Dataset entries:
════════════════
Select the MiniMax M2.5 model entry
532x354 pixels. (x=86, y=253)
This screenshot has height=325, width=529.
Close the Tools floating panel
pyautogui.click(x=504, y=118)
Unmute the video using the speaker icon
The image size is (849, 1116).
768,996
════════════════
Task instructions: Copy all the records above exactly, missing none.

Reply:
Select the MiniMax M2.5 model entry
532x354 pixels. (x=86, y=253)
This screenshot has height=325, width=529.
Close the Tools floating panel
pyautogui.click(x=504, y=118)
Unmute the video using the speaker icon
The image size is (849, 1116).
768,996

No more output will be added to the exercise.